Revenue protection legislation will be introduced to ensure that existing Lennartz accounting users continue to pay the VAT due under the accounting mechanism. It will be treated as always having had effect.
Quarterly fuel scale charges (figures inclusive of VAT)
The VAT fuel scale charges for taxing the private use of business fuel have been updated. The scales charges have been increased significantly to reflect the equivalent rise in fuel prices, and also to ensure that the table of CO2 bands remains aligned with the equivalent tables used for direct tax purposes. The new rates must be used for VAT return periods beginning on or after 1 May 2010.
Don’t forget: VAT fuel scales are based on emissions. If you provide your employees with fuel for their company cars, the amount of VAT you can recover is based on the car’s CO2 emissions. This is another reason to provide low emission vehicles to your employees.
ANTI-AVOIDANCE
Disclosure of tax avoidance schemes (DOTAS)
The DOTAS legislation will be revised to:
- change the trigger point for the disclosure of actively marketed schemes;
- include a new requirement for a person who introduces a client to a notifiable scheme to provide HMRC with the name and address of the scheme promoter;
- increase the penalties for failure to comply with a disclosure obligation, subject to determination by the Tribunal;
- introduce a new requirement for promoters to provide HMRC with periodic information about clients who implement a notifiable scheme.
Regulations not dependent on the Finance Bill will be introduced to revise and extend the DOTAS ‘hallmarks’. National insurance contributions regulations will mirror the tax changes in primary and secondary legislation, to the extent that they concern income tax. All these changes are expected to come into effect in autumn 2010.
Transactions in securities
The existing transactions in securities legislation is being replaced after consultation. The scope of the new legislation is limited to transactions with a tax avoidance purpose, but will now apply to certain arrangements involving close companies. The measures take effect from 24 March 2010.
HMRC powers, deterrents and safeguards
HMRC will have powers to:
- charge penalties of up to 200% of the tax from 1 April 2011 on taxpayers who fail to provide a full account of their income tax or capital gains tax liabilities, where the failure is linked to an offshore matter;
- require financial security from employers from 6 April 2011 where amounts due under PAYE or NICs obligations are seriously at risk.
The first Finance Bill of the next Parliament will also include measures to complete the reform of the penalty regimes for late filing of tax returns and late payment of tax for VAT and various other taxes.
Sideways loss relief
Legislation will be introduced to prevent the exploitation of sideways loss relief.
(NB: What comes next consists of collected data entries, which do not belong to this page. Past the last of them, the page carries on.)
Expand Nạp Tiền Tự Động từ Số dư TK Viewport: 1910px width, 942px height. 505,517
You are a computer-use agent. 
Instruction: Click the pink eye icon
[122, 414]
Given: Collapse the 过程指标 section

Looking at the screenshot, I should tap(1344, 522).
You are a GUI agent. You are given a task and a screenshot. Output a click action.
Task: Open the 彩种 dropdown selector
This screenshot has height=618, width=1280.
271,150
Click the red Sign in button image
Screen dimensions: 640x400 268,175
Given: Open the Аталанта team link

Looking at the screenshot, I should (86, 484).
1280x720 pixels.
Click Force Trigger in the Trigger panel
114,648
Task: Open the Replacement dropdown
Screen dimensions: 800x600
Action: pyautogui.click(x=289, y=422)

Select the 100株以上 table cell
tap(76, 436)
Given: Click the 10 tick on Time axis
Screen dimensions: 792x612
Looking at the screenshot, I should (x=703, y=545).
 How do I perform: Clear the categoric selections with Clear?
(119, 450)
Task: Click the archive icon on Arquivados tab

The changes take effect from 21 October 2009.
Charities
The Government will continue to examine a new ‘purpose test’ as part of a replacement of the anti-avoidance rules relating to substantial donors to charities.
Legislation will also be introduced to counter a tax avoidance scheme involving relief for gifts of shares to charities, with effect from 15 December 2009.
MISCELLANEOUS ISSUES
Charity tax reliefs
The definition of a charity for Gift Aid will be altered to include registered charities located in EU member states from 6 April 2010, and will include charities in Iceland and Norway from a later date. This will allow donors with UK income to receive tax relief for donations to such charities. The rules concerning all charitable tax reliefs and exemptions will be revised to ensure they are effective for UK and non-UK organisations.
Trusts for asbestos victims
Where a company has set up a trust before 24 March 2010 to pay compensation to asbestos victims, the trustees will be exempt from income tax, capital gains tax and inheritance tax. This tax relief applies from 6 April 2006.